▶ **The problem**
Go through each line of the records below and count those with the word "height"; give only the total.

▶ **Listed entries**
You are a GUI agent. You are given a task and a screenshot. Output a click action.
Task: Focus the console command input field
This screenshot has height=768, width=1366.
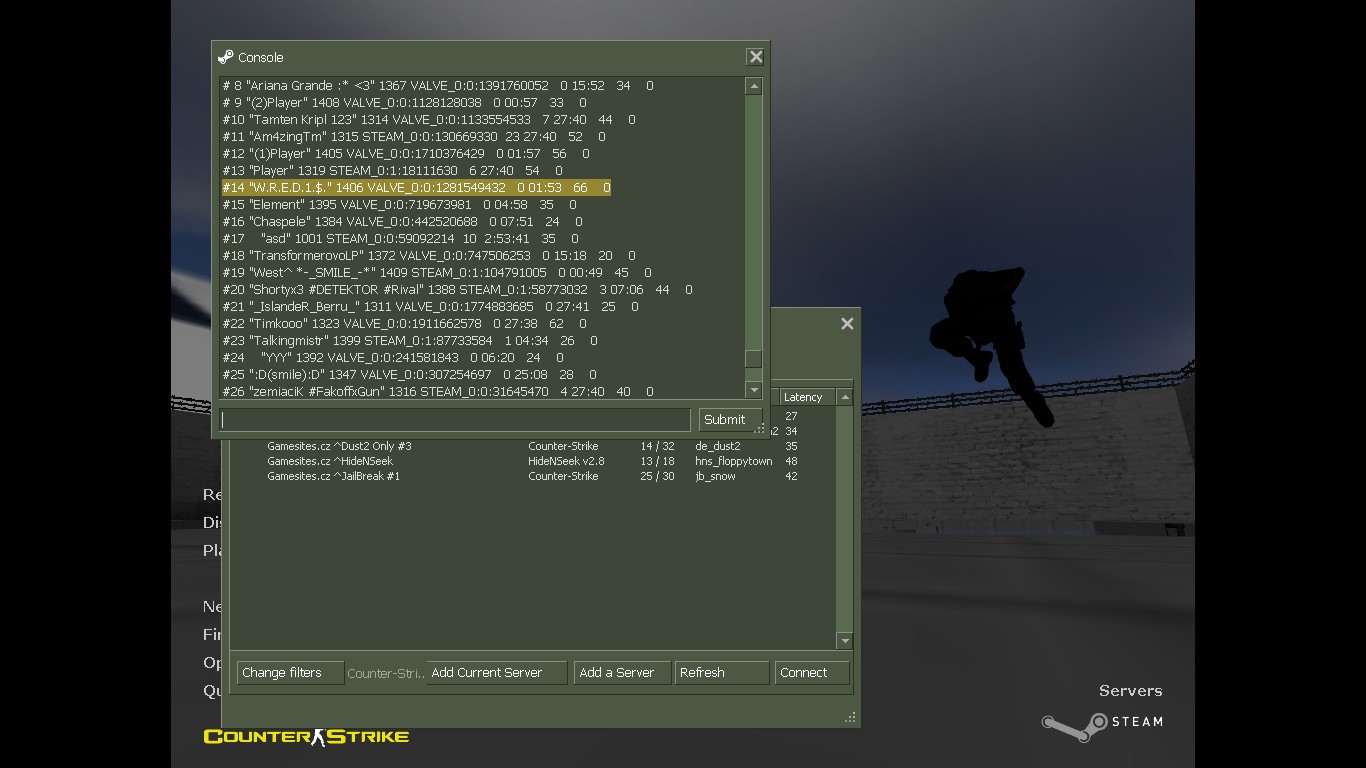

* * *

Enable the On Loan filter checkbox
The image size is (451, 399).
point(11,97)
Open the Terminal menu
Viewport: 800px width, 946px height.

▶ **Solution**
2